┌─ Records provided

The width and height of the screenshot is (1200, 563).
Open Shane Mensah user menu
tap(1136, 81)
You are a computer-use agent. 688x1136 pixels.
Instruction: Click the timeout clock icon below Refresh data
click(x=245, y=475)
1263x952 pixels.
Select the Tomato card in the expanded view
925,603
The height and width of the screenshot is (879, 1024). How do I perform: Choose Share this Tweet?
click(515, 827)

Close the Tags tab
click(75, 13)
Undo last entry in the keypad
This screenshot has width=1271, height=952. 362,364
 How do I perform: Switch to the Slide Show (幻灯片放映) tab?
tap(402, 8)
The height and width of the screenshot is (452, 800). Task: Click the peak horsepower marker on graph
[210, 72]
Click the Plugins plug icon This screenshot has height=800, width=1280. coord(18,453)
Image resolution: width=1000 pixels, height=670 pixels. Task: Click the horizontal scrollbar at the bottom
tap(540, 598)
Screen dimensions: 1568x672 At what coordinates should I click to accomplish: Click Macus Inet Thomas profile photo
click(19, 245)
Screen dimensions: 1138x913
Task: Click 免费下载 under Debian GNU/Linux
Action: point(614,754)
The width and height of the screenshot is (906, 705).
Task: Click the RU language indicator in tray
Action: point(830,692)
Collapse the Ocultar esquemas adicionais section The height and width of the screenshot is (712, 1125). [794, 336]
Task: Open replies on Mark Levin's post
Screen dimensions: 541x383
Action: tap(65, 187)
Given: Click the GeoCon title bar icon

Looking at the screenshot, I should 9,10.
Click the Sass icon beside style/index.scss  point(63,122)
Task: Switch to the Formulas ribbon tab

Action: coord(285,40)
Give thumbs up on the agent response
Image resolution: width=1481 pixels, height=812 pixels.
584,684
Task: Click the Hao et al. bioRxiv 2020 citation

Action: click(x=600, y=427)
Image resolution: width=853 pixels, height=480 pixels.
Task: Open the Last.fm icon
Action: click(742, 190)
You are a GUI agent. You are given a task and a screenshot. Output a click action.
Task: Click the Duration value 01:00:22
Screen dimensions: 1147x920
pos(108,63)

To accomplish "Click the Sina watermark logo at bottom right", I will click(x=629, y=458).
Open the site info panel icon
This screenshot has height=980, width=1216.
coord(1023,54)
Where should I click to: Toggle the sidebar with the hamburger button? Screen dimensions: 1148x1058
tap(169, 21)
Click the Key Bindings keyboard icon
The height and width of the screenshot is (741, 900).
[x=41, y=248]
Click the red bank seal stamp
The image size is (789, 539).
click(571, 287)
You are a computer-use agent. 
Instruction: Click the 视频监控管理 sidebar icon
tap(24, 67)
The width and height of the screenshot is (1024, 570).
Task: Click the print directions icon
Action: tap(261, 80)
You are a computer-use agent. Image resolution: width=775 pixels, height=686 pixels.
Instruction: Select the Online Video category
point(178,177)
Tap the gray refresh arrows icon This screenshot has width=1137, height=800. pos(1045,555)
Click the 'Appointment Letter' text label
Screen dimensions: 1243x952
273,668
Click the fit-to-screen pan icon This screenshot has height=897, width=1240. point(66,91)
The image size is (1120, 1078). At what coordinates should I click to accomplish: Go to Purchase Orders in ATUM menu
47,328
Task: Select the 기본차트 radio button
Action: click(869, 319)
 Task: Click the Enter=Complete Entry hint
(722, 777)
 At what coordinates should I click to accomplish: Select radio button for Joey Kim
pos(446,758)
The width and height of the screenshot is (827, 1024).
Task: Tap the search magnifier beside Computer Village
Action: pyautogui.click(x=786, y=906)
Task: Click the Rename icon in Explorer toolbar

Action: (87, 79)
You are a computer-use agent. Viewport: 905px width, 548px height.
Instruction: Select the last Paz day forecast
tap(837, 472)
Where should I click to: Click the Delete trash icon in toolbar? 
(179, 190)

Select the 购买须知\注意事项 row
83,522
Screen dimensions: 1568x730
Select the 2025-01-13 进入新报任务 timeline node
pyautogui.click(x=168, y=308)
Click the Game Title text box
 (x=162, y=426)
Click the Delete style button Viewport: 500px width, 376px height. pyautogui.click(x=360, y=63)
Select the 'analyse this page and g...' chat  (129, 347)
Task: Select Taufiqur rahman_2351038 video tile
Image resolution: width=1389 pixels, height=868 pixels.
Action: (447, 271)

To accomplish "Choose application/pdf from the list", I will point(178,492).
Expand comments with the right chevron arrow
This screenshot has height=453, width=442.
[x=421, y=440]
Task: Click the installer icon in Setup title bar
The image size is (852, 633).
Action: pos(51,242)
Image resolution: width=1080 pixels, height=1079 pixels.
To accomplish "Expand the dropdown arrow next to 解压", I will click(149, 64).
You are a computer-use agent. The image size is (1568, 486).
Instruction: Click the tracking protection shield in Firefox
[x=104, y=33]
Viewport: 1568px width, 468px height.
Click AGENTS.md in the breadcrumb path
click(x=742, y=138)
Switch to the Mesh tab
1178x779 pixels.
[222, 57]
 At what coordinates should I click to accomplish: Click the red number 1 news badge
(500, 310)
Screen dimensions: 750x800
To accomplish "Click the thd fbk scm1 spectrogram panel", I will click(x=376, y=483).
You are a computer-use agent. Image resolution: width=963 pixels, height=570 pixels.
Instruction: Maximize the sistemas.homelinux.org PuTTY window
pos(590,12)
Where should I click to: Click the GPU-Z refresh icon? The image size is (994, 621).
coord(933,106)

└─

**Short problem:**
Turn the records above into a Markdown table with the columns "Row" and "Line". Number each non-blank line and omit the blank ones.

**Response to this exercise:**
| Row | Line |
|---|---|
| 1 | The width and height of the screenshot is (1200, 563). |
| 2 | Open Shane Mensah user menu |
| 3 | tap(1136, 81) |
| 4 | You are a computer-use agent. 688x1136 pixels. |
| 5 | Instruction: Click the timeout clock icon below Refresh data |
| 6 | click(x=245, y=475) |
| 7 | 1263x952 pixels. |
| 8 | Select the Tomato card in the expanded view |
| 9 | 925,603 |
| 10 | The height and width of the screenshot is (879, 1024). How do I perform: Choose Share this Tweet? |
| 11 | click(515, 827) |
| 12 | Close the Tags tab |
| 13 | click(75, 13) |
| 14 | Undo last entry in the keypad |
| 15 | This screenshot has width=1271, height=952. 362,364 |
| 16 |  How do I perform: Switch to the Slide Show (幻灯片放映) tab? |
| 17 | tap(402, 8) |
| 18 | The height and width of the screenshot is (452, 800). Task: Click the peak horsepower marker on graph |
| 19 | [210, 72] |
| 20 | Click the Plugins plug icon This screenshot has height=800, width=1280. coord(18,453) |
| 21 | Image resolution: width=1000 pixels, height=670 pixels. Task: Click the horizontal scrollbar at the bottom |
| 22 | tap(540, 598) |
| 23 | Screen dimensions: 1568x672 At what coordinates should I click to accomplish: Click Macus Inet Thomas profile photo |
| 24 | click(19, 245) |
| 25 | Screen dimensions: 1138x913 |
| 26 | Task: Click 免费下载 under Debian GNU/Linux |
| 27 | Action: point(614,754) |
| 28 | The width and height of the screenshot is (906, 705). |
| 29 | Task: Click the RU language indicator in tray |
| 30 | Action: point(830,692) |
| 31 | Collapse the Ocultar esquemas adicionais section The height and width of the screenshot is (712, 1125). [794, 336] |
| 32 | Task: Open replies on Mark Levin's post |
| 33 | Screen dimensions: 541x383 |
| 34 | Action: tap(65, 187) |
| 35 | Given: Click the GeoCon title bar icon |
| 36 | Looking at the screenshot, I should 9,10. |
| 37 | Click the Sass icon beside style/index.scss  point(63,122) |
| 38 | Task: Switch to the Formulas ribbon tab |
| 39 | Action: coord(285,40) |
| 40 | Give thumbs up on the agent response |
| 41 | Image resolution: width=1481 pixels, height=812 pixels. |
| 42 | 584,684 |
| 43 | Task: Click the Hao et al. bioRxiv 2020 citation |
| 44 | Action: click(x=600, y=427) |
| 45 | Image resolution: width=853 pixels, height=480 pixels. |
| 46 | Task: Open the Last.fm icon |
| 47 | Action: click(742, 190) |
| 48 | You are a GUI agent. You are given a task and a screenshot. Output a click action. |
| 49 | Task: Click the Duration value 01:00:22 |
| 50 | Screen dimensions: 1147x920 |
| 51 | pos(108,63) |
| 52 | To accomplish "Click the Sina watermark logo at bottom right", I will click(x=629, y=458). |
| 53 | Open the site info panel icon |
| 54 | This screenshot has height=980, width=1216. |
| 55 | coord(1023,54) |
| 56 | Where should I click to: Toggle the sidebar with the hamburger button? Screen dimensions: 1148x1058 |
| 57 | tap(169, 21) |
| 58 | Click the Key Bindings keyboard icon |
| 59 | The height and width of the screenshot is (741, 900). |
| 60 | [x=41, y=248] |
| 61 | Click the red bank seal stamp |
| 62 | The image size is (789, 539). |
| 63 | click(571, 287) |
| 64 | You are a computer-use agent.  |
| 65 | Instruction: Click the 视频监控管理 sidebar icon |
| 66 | tap(24, 67) |
| 67 | The width and height of the screenshot is (1024, 570). |
| 68 | Task: Click the print directions icon |
| 69 | Action: tap(261, 80) |
| 70 | You are a computer-use agent. Image resolution: width=775 pixels, height=686 pixels. |
| 71 | Instruction: Select the Online Video category |
| 72 | point(178,177) |
| 73 | Tap the gray refresh arrows icon This screenshot has width=1137, height=800. pos(1045,555) |
| 74 | Click the 'Appointment Letter' text label |
| 75 | Screen dimensions: 1243x952 |
| 76 | 273,668 |
| 77 | Click the fit-to-screen pan icon This screenshot has height=897, width=1240. point(66,91) |
| 78 | The image size is (1120, 1078). At what coordinates should I click to accomplish: Go to Purchase Orders in ATUM menu |
| 79 | 47,328 |
| 80 | Task: Select the 기본차트 radio button |
| 81 | Action: click(869, 319) |
| 82 |  Task: Click the Enter=Complete Entry hint |
| 83 | (722, 777) |
| 84 |  At what coordinates should I click to accomplish: Select radio button for Joey Kim |
| 85 | pos(446,758) |
| 86 | The width and height of the screenshot is (827, 1024). |
| 87 | Task: Tap the search magnifier beside Computer Village |
| 88 | Action: pyautogui.click(x=786, y=906) |
| 89 | Task: Click the Rename icon in Explorer toolbar |
| 90 | Action: (87, 79) |
| 91 | You are a computer-use agent. Viewport: 905px width, 548px height. |
| 92 | Instruction: Select the last Paz day forecast |
| 93 | tap(837, 472) |
| 94 | Where should I click to: Click the Delete trash icon in toolbar?  |
| 95 | (179, 190) |
| 96 | Select the 购买须知\注意事项 row |
| 97 | 83,522 |
| 98 | Screen dimensions: 1568x730 |
| 99 | Select the 2025-01-13 进入新报任务 timeline node |
| 100 | pyautogui.click(x=168, y=308) |
| 101 | Click the Game Title text box |
| 102 |  (x=162, y=426) |
| 103 | Click the Delete style button Viewport: 500px width, 376px height. pyautogui.click(x=360, y=63) |
| 104 | Select the 'analyse this page and g...' chat  (129, 347) |
| 105 | Task: Select Taufiqur rahman_2351038 video tile |
| 106 | Image resolution: width=1389 pixels, height=868 pixels. |
| 107 | Action: (447, 271) |
| 108 | To accomplish "Choose application/pdf from the list", I will point(178,492). |
| 109 | Expand comments with the right chevron arrow |
| 110 | This screenshot has height=453, width=442. |
| 111 | [x=421, y=440] |
| 112 | Task: Click the installer icon in Setup title bar |
| 113 | The image size is (852, 633). |
| 114 | Action: pos(51,242) |
| 115 | Image resolution: width=1080 pixels, height=1079 pixels. |
| 116 | To accomplish "Expand the dropdown arrow next to 解压", I will click(149, 64). |
| 117 | You are a computer-use agent. The image size is (1568, 486). |
| 118 | Instruction: Click the tracking protection shield in Firefox |
| 119 | [x=104, y=33] |
| 120 | Viewport: 1568px width, 468px height. |
| 121 | Click AGENTS.md in the breadcrumb path |
| 122 | click(x=742, y=138) |
| 123 | Switch to the Mesh tab |
| 124 | 1178x779 pixels. |
| 125 | [222, 57] |
| 126 |  At what coordinates should I click to accomplish: Click the red number 1 news badge |
| 127 | (500, 310) |
| 128 | Screen dimensions: 750x800 |
| 129 | To accomplish "Click the thd fbk scm1 spectrogram panel", I will click(x=376, y=483). |
| 130 | You are a computer-use agent. Image resolution: width=963 pixels, height=570 pixels. |
| 131 | Instruction: Maximize the sistemas.homelinux.org PuTTY window |
| 132 | pos(590,12) |
| 133 | Where should I click to: Click the GPU-Z refresh icon? The image size is (994, 621). |
| 134 | coord(933,106) |